Swap "Instruction" for "Command" in the part that opens at the start of the lines and closes with the line containing "Image resolution: width=900". Give back only those lines, with nothing else changed.

- Lines from a pointing dataset -
══════════

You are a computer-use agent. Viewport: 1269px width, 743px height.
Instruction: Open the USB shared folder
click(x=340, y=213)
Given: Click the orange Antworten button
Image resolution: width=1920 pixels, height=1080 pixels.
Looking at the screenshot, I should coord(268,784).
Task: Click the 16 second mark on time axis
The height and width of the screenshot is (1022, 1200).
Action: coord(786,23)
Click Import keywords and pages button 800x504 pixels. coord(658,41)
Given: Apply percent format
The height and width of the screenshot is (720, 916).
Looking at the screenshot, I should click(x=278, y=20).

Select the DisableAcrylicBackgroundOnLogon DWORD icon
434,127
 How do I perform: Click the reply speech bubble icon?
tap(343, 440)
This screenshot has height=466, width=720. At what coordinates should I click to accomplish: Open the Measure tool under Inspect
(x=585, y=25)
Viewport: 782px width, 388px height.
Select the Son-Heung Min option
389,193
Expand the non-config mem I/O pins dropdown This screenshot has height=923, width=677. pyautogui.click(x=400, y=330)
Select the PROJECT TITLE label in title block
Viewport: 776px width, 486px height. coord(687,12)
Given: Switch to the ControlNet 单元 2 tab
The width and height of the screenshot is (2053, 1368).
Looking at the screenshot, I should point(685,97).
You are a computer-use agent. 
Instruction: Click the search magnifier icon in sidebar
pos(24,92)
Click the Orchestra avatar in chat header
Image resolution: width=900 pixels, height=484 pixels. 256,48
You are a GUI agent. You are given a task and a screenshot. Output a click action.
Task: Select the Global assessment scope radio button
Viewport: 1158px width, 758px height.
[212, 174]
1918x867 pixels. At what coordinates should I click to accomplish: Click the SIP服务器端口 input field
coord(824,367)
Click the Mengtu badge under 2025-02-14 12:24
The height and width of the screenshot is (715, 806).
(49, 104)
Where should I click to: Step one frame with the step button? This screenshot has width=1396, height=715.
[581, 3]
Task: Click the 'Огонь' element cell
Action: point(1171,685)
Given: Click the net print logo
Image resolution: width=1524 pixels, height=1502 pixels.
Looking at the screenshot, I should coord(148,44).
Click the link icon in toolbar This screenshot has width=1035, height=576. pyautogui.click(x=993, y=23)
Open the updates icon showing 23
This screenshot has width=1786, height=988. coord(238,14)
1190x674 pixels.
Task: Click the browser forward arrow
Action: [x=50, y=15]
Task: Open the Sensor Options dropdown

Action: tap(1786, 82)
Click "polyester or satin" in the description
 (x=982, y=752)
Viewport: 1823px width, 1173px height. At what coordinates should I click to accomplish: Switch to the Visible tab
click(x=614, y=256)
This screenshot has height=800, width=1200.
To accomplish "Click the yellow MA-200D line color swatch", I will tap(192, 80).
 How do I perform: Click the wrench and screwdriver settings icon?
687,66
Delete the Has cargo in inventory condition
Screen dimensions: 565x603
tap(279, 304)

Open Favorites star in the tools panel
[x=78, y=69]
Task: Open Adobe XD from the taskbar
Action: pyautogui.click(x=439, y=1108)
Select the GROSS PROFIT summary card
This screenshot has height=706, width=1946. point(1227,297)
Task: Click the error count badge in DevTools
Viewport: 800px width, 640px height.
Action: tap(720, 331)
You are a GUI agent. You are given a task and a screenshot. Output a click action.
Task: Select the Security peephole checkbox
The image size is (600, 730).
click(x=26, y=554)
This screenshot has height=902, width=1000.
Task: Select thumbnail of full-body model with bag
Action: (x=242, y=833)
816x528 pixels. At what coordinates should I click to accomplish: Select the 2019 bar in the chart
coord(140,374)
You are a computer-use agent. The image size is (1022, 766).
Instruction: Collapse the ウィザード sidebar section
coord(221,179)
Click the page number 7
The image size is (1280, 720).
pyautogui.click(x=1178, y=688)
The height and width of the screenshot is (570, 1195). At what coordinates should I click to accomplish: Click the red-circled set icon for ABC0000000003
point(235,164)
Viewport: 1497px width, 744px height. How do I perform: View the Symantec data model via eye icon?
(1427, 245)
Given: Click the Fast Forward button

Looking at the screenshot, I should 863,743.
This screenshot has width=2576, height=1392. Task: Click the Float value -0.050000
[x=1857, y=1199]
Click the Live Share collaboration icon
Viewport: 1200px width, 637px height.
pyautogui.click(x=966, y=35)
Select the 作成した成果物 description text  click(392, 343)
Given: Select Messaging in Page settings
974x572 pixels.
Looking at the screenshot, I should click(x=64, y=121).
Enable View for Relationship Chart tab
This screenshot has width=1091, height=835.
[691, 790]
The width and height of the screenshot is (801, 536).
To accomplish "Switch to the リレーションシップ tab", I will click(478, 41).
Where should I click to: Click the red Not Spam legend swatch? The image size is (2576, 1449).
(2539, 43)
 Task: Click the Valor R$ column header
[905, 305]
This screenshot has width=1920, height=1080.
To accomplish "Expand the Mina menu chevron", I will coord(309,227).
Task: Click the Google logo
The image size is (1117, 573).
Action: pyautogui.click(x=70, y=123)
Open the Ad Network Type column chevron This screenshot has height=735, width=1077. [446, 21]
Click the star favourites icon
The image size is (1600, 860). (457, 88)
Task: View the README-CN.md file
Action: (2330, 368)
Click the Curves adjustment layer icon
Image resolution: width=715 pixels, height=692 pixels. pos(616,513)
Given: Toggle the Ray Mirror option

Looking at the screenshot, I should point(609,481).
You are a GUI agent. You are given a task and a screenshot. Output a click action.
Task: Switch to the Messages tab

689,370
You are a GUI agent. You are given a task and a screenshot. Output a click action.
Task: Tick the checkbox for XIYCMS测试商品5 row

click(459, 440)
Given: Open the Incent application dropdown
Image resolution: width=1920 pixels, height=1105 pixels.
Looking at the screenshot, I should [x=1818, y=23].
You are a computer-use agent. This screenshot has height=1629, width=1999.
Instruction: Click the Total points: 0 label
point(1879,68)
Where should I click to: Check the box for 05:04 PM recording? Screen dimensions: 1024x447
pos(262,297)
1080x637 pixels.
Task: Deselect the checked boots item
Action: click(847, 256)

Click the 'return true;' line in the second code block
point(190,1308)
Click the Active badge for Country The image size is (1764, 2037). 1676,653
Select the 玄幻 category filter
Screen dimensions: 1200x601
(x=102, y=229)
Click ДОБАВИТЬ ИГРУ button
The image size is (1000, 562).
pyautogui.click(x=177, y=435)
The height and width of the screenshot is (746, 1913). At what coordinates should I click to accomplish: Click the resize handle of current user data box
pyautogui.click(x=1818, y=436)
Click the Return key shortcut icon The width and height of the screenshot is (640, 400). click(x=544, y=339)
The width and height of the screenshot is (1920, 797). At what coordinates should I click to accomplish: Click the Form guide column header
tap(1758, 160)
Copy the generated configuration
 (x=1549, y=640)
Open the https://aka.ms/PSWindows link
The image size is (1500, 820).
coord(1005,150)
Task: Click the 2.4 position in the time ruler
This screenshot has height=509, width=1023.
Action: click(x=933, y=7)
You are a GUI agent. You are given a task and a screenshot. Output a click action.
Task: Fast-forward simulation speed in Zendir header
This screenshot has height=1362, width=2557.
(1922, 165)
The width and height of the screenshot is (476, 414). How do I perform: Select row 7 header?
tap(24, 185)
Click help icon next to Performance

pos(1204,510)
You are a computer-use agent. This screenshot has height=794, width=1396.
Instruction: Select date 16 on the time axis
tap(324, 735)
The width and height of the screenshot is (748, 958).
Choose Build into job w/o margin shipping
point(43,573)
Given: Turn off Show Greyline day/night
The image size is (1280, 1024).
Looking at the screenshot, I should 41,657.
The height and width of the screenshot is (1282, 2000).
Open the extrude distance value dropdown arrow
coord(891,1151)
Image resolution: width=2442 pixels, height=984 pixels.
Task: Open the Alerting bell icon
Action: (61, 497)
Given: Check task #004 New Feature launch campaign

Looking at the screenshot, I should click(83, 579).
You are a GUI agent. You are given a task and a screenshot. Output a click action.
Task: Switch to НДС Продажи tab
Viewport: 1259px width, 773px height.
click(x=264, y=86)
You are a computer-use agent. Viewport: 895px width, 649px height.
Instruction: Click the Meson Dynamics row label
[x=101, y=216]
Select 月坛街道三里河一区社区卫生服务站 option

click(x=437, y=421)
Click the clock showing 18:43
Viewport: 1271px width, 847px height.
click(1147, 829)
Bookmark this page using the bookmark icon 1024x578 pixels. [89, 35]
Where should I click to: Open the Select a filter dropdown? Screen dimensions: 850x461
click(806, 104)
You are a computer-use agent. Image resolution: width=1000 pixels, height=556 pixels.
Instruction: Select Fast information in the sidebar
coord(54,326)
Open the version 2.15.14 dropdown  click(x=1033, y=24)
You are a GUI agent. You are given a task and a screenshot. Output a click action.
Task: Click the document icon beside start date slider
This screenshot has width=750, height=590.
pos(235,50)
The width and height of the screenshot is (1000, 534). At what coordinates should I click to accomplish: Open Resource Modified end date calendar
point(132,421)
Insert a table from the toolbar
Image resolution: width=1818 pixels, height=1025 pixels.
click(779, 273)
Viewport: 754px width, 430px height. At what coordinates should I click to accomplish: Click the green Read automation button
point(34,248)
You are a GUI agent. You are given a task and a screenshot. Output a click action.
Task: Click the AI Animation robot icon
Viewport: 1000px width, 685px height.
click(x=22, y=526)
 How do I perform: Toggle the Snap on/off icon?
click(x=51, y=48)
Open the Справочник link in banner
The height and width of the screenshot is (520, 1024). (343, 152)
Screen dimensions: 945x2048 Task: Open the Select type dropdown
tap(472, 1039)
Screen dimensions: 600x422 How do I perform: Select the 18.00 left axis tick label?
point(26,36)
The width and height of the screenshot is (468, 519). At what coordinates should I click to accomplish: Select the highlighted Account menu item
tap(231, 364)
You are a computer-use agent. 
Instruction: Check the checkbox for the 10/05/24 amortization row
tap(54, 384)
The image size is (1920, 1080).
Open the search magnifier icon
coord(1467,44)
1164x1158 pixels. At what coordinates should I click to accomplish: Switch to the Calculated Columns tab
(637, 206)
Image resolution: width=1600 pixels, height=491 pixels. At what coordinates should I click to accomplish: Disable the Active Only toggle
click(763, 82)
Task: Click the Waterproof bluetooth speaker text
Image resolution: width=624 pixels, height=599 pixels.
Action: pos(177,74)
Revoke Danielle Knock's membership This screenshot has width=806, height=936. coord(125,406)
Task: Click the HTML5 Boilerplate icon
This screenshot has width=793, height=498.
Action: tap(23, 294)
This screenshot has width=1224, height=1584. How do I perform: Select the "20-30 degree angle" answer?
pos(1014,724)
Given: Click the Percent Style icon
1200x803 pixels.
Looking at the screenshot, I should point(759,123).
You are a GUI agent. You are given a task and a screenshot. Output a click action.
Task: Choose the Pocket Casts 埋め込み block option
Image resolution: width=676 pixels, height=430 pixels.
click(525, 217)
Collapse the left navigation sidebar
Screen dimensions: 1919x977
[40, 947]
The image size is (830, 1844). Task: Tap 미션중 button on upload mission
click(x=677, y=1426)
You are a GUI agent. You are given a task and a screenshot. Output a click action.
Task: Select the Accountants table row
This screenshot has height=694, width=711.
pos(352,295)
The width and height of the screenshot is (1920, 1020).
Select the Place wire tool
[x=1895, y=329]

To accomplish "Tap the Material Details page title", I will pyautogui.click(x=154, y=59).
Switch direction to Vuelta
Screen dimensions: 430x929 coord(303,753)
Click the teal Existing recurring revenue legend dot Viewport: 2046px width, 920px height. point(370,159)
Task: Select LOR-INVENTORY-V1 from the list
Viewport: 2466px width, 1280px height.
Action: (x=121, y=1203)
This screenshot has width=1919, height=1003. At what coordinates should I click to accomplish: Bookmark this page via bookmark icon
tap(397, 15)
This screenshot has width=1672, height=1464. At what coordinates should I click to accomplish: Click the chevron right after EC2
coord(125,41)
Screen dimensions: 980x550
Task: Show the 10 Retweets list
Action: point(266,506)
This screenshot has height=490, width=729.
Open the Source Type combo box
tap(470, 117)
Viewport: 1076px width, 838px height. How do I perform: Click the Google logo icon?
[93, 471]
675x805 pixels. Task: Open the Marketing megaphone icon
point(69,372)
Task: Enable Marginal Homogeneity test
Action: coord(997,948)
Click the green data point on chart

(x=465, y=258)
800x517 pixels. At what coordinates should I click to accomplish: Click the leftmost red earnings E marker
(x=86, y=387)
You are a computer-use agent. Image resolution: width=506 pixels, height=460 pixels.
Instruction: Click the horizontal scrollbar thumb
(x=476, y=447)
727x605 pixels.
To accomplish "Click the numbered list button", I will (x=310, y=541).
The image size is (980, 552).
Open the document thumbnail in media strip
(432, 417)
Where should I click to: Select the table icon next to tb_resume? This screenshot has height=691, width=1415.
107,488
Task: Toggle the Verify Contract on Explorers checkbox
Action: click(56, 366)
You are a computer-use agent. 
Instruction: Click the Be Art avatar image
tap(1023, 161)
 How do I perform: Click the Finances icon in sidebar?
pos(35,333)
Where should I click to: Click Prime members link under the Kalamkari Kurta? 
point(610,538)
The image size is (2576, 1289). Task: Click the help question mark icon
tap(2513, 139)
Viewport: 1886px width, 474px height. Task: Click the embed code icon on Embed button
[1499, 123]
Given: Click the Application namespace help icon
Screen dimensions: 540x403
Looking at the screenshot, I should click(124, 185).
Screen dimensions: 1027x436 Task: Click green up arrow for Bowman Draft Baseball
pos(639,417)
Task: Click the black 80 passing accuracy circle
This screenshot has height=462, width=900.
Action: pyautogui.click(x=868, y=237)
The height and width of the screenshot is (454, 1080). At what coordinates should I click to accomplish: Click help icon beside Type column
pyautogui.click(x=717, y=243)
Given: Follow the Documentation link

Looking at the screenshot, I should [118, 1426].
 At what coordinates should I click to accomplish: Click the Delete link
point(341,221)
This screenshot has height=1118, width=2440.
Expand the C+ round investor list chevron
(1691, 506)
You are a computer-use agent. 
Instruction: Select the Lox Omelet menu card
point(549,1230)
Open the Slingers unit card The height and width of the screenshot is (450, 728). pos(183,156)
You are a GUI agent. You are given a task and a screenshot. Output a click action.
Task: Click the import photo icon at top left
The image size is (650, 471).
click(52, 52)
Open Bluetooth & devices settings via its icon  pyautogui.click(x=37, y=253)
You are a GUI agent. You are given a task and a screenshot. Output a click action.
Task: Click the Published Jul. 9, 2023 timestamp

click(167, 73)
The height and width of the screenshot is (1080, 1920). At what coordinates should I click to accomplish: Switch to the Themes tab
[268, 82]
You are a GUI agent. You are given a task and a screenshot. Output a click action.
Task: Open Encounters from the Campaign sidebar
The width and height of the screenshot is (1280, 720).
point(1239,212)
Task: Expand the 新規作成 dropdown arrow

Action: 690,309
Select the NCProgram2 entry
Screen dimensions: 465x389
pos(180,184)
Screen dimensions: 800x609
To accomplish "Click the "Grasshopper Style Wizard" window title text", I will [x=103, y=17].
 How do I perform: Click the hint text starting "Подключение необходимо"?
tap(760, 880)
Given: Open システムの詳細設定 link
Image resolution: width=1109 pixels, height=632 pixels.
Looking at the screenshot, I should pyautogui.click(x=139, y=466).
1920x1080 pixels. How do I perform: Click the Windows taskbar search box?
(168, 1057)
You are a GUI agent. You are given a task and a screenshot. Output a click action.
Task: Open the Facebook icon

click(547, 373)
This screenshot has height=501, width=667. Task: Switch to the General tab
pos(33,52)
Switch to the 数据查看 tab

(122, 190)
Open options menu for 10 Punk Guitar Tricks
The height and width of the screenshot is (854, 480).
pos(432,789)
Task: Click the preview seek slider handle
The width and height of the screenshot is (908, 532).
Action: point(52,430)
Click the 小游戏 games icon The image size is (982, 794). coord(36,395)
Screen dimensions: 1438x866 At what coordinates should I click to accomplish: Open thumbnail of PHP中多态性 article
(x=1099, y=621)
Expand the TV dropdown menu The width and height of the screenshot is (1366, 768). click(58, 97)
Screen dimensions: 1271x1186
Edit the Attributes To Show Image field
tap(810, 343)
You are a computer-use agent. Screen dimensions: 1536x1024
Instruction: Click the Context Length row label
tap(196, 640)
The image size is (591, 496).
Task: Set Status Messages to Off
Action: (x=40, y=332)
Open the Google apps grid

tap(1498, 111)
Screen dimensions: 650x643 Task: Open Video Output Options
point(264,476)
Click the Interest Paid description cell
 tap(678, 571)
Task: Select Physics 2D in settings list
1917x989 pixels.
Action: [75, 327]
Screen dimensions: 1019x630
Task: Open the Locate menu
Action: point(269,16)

══════════

- Worked solution -
You are a computer-use agent. Viewport: 1269px width, 743px height.
Command: Open the USB shared folder
click(x=340, y=213)
Given: Click the orange Antworten button
Image resolution: width=1920 pixels, height=1080 pixels.
Looking at the screenshot, I should coord(268,784).
Task: Click the 16 second mark on time axis
The height and width of the screenshot is (1022, 1200).
Action: coord(786,23)
Click Import keywords and pages button 800x504 pixels. coord(658,41)
Given: Apply percent format
The height and width of the screenshot is (720, 916).
Looking at the screenshot, I should click(x=278, y=20).

Select the DisableAcrylicBackgroundOnLogon DWORD icon
434,127
 How do I perform: Click the reply speech bubble icon?
tap(343, 440)
This screenshot has height=466, width=720. At what coordinates should I click to accomplish: Open the Measure tool under Inspect
(x=585, y=25)
Viewport: 782px width, 388px height.
Select the Son-Heung Min option
389,193
Expand the non-config mem I/O pins dropdown This screenshot has height=923, width=677. pyautogui.click(x=400, y=330)
Select the PROJECT TITLE label in title block
Viewport: 776px width, 486px height. coord(687,12)
Given: Switch to the ControlNet 单元 2 tab
The width and height of the screenshot is (2053, 1368).
Looking at the screenshot, I should point(685,97).
You are a computer-use agent. 
Command: Click the search magnifier icon in sidebar
pos(24,92)
Click the Orchestra avatar in chat header
Image resolution: width=900 pixels, height=484 pixels. 256,48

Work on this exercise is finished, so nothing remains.